Hybrid scanners combining positron emission tomography (PET) with high resolution multidetector CT are currently the standard for almost all commercially available systems. Hybrid scanners offer the ability to assess the anatomy of the heart and coronary arteries, and the functional evaluation either at stress (for assessment of induced ischaemia) or at rest (for viability), in association with the left ventricular systolic function. Therefore, combining functional information from PET with morphological data from CT is appealing.2
Why use PET in myocardial perfusion imaging?

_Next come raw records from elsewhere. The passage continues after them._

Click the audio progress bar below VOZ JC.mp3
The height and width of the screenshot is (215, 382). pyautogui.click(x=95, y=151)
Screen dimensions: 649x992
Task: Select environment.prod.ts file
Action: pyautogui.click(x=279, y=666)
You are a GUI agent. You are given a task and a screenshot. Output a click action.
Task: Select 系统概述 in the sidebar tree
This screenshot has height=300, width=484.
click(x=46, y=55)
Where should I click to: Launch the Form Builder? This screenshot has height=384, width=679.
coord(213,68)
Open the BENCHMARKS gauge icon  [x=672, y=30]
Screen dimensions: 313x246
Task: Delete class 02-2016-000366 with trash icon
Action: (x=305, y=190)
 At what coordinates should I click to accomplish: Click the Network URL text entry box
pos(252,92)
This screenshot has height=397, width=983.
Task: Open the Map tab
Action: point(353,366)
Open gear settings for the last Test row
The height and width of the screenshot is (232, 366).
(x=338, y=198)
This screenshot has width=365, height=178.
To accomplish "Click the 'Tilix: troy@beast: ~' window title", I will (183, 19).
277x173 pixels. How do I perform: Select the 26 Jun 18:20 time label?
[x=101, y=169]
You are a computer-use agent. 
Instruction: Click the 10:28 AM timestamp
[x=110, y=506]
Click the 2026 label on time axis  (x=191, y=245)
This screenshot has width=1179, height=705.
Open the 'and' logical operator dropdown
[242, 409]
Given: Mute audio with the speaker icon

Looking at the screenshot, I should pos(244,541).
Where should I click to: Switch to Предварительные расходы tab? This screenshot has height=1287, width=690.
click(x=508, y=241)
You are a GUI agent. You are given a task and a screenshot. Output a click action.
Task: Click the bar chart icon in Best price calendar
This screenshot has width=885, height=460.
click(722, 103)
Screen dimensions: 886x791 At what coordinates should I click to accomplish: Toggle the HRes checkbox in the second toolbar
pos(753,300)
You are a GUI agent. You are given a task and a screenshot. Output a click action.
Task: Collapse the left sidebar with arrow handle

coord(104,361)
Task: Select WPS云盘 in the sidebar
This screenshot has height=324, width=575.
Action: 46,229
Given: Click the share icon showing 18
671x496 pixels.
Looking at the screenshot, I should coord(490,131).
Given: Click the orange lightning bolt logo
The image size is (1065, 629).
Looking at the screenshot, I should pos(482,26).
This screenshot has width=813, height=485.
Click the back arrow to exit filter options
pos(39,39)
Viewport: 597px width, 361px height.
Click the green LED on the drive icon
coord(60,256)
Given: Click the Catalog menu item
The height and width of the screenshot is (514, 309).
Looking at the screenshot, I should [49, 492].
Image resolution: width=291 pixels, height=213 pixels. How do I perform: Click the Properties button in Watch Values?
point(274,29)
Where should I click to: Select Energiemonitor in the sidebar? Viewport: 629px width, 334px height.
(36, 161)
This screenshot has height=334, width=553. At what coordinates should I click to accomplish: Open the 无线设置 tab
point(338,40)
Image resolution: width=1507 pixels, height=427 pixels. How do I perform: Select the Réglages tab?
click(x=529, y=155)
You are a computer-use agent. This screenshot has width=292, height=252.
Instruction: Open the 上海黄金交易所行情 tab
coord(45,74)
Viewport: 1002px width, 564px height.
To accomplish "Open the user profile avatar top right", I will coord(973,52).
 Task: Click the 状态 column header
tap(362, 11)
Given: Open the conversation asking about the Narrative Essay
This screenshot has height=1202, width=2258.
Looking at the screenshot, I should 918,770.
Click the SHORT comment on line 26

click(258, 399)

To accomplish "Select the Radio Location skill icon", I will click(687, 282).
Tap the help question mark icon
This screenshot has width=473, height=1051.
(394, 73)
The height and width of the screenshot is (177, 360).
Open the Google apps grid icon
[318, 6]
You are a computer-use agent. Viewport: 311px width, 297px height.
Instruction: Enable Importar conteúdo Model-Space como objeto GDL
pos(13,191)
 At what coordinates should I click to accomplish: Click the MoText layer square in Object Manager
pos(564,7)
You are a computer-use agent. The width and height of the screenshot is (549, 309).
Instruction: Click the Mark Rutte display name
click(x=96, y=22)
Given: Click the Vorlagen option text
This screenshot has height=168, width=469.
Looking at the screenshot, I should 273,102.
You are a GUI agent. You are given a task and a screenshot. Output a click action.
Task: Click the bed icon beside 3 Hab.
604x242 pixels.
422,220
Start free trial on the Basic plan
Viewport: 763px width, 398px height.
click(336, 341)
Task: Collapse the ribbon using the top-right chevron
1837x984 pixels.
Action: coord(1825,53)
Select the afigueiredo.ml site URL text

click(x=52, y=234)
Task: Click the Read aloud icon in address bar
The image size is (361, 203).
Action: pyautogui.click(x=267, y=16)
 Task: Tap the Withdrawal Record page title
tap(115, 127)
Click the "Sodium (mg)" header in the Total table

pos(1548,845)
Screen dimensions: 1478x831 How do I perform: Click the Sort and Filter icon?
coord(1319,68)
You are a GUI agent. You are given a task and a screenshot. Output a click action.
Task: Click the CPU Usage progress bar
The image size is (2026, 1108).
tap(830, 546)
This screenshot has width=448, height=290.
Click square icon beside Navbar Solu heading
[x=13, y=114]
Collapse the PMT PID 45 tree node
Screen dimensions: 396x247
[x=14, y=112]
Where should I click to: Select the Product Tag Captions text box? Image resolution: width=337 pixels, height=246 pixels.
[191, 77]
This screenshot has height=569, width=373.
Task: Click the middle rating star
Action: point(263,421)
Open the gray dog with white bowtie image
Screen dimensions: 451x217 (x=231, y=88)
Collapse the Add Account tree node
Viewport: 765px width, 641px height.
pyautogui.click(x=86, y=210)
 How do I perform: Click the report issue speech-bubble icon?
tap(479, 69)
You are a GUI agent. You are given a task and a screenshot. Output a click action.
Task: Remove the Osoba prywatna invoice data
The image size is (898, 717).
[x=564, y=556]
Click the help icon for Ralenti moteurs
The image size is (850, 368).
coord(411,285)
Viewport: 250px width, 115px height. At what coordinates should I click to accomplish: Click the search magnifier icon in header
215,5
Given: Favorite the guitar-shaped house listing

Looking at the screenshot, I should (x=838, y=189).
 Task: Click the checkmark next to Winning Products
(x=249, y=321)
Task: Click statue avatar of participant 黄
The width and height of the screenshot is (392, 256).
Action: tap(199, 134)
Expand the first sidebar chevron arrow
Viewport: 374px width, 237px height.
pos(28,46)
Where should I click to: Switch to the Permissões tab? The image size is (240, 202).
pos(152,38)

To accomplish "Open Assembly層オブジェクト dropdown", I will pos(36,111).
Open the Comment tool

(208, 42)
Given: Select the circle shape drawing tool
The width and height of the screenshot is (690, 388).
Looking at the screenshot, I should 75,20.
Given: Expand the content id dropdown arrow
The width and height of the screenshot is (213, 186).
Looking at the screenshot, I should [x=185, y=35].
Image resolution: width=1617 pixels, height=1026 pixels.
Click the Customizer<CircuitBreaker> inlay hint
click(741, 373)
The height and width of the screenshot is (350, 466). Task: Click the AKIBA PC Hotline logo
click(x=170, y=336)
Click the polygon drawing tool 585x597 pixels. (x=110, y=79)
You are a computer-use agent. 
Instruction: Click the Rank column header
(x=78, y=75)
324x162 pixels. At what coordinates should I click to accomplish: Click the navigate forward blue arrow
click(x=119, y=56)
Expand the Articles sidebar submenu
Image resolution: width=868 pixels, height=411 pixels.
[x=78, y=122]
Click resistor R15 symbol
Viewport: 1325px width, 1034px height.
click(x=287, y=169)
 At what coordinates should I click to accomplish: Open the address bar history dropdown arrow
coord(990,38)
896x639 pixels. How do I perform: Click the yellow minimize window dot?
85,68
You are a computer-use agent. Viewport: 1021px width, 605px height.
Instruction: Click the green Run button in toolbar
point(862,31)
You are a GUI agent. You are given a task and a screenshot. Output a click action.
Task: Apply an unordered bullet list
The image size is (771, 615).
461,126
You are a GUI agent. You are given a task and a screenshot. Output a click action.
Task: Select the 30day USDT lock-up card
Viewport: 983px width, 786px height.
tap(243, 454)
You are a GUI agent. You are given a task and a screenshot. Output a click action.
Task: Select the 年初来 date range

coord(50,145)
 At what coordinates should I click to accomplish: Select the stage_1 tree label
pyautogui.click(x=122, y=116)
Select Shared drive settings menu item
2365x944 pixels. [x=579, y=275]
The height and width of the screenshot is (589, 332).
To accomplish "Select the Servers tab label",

Since myocardial perfusion imaging using conventional nuclear medicine techniques is well established, what could be the justification to use PET imaging instead? PET imaging offers a unique possibility to measure myocardial perfusion quantitatively in absolute terms.3,4,5,6 This is useful in patients with diffuse coronary artery disease (CAD) or balanced disease where relative assessment of myocardial perfusion cannot uncover a global reduction in perfusion (fig 1). Typically, in relative analysis of perfusion only, the regions supplied with the most severe stenosis are detected. In less severe cases multivessel disease is likely to be underestimated. Quantification of myocardial perfusion using dynamic PET provides a high performance level for the detection and localisation of CAD3 (fig 1). The incremental value of quantitative analysis was also recently studied and it was found that the accuracy of PET was further improved by quantitative analysis.4,5,6 It has also been documented that PET is more accurate in traditionally difficult patient populations such as obese and diabetic subjects.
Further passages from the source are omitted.